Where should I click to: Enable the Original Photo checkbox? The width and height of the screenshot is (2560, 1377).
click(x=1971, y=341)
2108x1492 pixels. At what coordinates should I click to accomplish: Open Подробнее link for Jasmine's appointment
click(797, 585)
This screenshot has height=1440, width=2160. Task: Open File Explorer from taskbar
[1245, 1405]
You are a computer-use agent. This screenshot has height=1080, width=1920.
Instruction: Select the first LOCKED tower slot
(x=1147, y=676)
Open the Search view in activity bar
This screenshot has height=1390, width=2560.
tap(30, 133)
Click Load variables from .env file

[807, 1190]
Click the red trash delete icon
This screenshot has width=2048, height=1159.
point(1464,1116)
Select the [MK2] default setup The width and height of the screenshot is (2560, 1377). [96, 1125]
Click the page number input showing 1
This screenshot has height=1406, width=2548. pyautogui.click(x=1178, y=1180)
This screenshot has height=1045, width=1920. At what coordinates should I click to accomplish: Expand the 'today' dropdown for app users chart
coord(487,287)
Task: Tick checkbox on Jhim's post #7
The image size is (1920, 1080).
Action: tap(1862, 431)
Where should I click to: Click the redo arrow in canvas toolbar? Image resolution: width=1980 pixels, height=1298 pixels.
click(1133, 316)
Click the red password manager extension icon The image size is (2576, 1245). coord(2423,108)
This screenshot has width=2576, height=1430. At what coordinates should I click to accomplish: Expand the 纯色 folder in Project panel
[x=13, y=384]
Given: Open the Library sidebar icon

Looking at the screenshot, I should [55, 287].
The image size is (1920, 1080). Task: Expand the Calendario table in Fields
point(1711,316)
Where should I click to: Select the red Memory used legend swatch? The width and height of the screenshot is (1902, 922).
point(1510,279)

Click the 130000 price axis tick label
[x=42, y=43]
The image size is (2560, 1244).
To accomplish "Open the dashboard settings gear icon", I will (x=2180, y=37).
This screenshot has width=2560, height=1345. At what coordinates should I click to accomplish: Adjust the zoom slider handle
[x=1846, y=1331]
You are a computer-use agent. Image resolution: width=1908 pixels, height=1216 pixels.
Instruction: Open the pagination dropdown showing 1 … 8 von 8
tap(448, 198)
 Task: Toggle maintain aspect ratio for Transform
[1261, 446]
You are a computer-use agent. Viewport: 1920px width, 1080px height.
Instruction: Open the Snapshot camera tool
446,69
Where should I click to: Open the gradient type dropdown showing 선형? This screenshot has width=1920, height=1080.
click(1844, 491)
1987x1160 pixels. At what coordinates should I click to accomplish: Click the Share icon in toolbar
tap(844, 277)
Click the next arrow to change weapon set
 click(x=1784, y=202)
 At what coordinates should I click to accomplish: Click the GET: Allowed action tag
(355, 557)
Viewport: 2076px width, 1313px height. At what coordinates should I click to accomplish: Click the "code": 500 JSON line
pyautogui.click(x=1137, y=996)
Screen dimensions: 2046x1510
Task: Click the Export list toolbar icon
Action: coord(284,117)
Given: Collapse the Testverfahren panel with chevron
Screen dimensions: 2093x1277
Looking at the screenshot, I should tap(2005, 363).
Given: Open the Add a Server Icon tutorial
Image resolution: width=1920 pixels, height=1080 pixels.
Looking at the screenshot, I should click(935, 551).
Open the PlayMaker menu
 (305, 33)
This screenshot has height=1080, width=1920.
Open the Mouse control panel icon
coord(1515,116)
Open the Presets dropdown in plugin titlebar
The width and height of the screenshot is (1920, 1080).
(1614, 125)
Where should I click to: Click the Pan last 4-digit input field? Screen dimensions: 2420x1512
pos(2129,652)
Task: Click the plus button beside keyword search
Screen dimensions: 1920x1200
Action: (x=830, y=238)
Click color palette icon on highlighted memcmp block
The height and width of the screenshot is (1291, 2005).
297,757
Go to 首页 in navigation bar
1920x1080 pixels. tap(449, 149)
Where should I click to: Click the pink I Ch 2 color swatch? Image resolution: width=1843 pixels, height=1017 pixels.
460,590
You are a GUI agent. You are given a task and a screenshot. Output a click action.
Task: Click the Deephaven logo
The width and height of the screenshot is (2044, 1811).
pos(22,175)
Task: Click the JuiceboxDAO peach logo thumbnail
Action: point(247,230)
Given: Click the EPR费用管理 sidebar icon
--------------------------------------------------
» **Task to carry out**: Would you reproduce the whole listing exactly as it stands?

» **Final answer**:
Where should I click to: Enable the Original Photo checkbox? The width and height of the screenshot is (2560, 1377).
click(x=1971, y=341)
2108x1492 pixels. At what coordinates should I click to accomplish: Open Подробнее link for Jasmine's appointment
click(797, 585)
This screenshot has height=1440, width=2160. Task: Open File Explorer from taskbar
[1245, 1405]
You are a computer-use agent. This screenshot has height=1080, width=1920.
Instruction: Select the first LOCKED tower slot
(x=1147, y=676)
Open the Search view in activity bar
This screenshot has height=1390, width=2560.
tap(30, 133)
Click Load variables from .env file

[807, 1190]
Click the red trash delete icon
This screenshot has width=2048, height=1159.
point(1464,1116)
Select the [MK2] default setup The width and height of the screenshot is (2560, 1377). [96, 1125]
Click the page number input showing 1
This screenshot has height=1406, width=2548. pyautogui.click(x=1178, y=1180)
This screenshot has height=1045, width=1920. At what coordinates should I click to accomplish: Expand the 'today' dropdown for app users chart
coord(487,287)
Task: Tick checkbox on Jhim's post #7
The image size is (1920, 1080).
Action: tap(1862, 431)
Where should I click to: Click the redo arrow in canvas toolbar? Image resolution: width=1980 pixels, height=1298 pixels.
click(1133, 316)
Click the red password manager extension icon The image size is (2576, 1245). coord(2423,108)
This screenshot has width=2576, height=1430. At what coordinates should I click to accomplish: Expand the 纯色 folder in Project panel
[x=13, y=384]
Given: Open the Library sidebar icon

Looking at the screenshot, I should [55, 287].
The image size is (1920, 1080). Task: Expand the Calendario table in Fields
point(1711,316)
Where should I click to: Select the red Memory used legend swatch? The width and height of the screenshot is (1902, 922).
point(1510,279)

Click the 130000 price axis tick label
[x=42, y=43]
The image size is (2560, 1244).
To accomplish "Open the dashboard settings gear icon", I will (x=2180, y=37).
This screenshot has width=2560, height=1345. At what coordinates should I click to accomplish: Adjust the zoom slider handle
[x=1846, y=1331]
You are a computer-use agent. Image resolution: width=1908 pixels, height=1216 pixels.
Instruction: Open the pagination dropdown showing 1 … 8 von 8
tap(448, 198)
 Task: Toggle maintain aspect ratio for Transform
[1261, 446]
You are a computer-use agent. Viewport: 1920px width, 1080px height.
Instruction: Open the Snapshot camera tool
446,69
Where should I click to: Open the gradient type dropdown showing 선형? This screenshot has width=1920, height=1080.
click(1844, 491)
1987x1160 pixels. At what coordinates should I click to accomplish: Click the Share icon in toolbar
tap(844, 277)
Click the next arrow to change weapon set
 click(x=1784, y=202)
 At what coordinates should I click to accomplish: Click the GET: Allowed action tag
(355, 557)
Viewport: 2076px width, 1313px height. At what coordinates should I click to accomplish: Click the "code": 500 JSON line
pyautogui.click(x=1137, y=996)
Screen dimensions: 2046x1510
Task: Click the Export list toolbar icon
Action: coord(284,117)
Given: Collapse the Testverfahren panel with chevron
Screen dimensions: 2093x1277
Looking at the screenshot, I should tap(2005, 363).
Given: Open the Add a Server Icon tutorial
Image resolution: width=1920 pixels, height=1080 pixels.
Looking at the screenshot, I should click(935, 551).
Open the PlayMaker menu
 (305, 33)
This screenshot has height=1080, width=1920.
Open the Mouse control panel icon
coord(1515,116)
Open the Presets dropdown in plugin titlebar
The width and height of the screenshot is (1920, 1080).
(1614, 125)
Where should I click to: Click the Pan last 4-digit input field? Screen dimensions: 2420x1512
pos(2129,652)
Task: Click the plus button beside keyword search
Screen dimensions: 1920x1200
Action: (x=830, y=238)
Click color palette icon on highlighted memcmp block
The height and width of the screenshot is (1291, 2005).
297,757
Go to 首页 in navigation bar
1920x1080 pixels. tap(449, 149)
Where should I click to: Click the pink I Ch 2 color swatch? Image resolution: width=1843 pixels, height=1017 pixels.
460,590
You are a GUI agent. You are given a task and a screenshot. Output a click action.
Task: Click the Deephaven logo
The width and height of the screenshot is (2044, 1811).
pos(22,175)
Task: Click the JuiceboxDAO peach logo thumbnail
Action: point(247,230)
Given: Click the EPR费用管理 sidebar icon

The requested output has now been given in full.